===== Provided data =====
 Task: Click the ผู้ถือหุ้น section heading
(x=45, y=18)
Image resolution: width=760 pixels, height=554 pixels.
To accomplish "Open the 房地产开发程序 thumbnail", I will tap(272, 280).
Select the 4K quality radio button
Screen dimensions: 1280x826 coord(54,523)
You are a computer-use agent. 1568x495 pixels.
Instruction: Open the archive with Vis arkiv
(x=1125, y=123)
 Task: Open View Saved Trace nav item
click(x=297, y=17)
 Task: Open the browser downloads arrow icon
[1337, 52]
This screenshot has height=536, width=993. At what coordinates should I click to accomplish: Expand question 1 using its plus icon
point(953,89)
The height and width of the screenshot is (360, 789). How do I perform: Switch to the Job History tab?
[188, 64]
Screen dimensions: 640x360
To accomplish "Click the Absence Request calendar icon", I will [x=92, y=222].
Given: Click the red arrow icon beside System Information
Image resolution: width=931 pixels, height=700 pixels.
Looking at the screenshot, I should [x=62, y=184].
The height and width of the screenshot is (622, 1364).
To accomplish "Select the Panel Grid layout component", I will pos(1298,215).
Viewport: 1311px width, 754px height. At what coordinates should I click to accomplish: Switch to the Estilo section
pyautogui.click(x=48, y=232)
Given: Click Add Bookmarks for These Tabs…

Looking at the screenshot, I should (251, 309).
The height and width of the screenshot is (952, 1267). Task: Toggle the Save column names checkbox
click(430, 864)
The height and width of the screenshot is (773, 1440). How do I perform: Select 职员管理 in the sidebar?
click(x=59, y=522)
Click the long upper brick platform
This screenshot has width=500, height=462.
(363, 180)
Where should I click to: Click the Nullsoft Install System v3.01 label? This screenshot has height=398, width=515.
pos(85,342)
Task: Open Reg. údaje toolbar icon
=====
Check each line of the listing above. Copy the ones with the word "will".

- [Solution to this exercise]:
To accomplish "Open the 房地产开发程序 thumbnail", I will tap(272, 280).
To accomplish "Click the Absence Request calendar icon", I will [x=92, y=222].
To accomplish "Select the Panel Grid layout component", I will pos(1298,215).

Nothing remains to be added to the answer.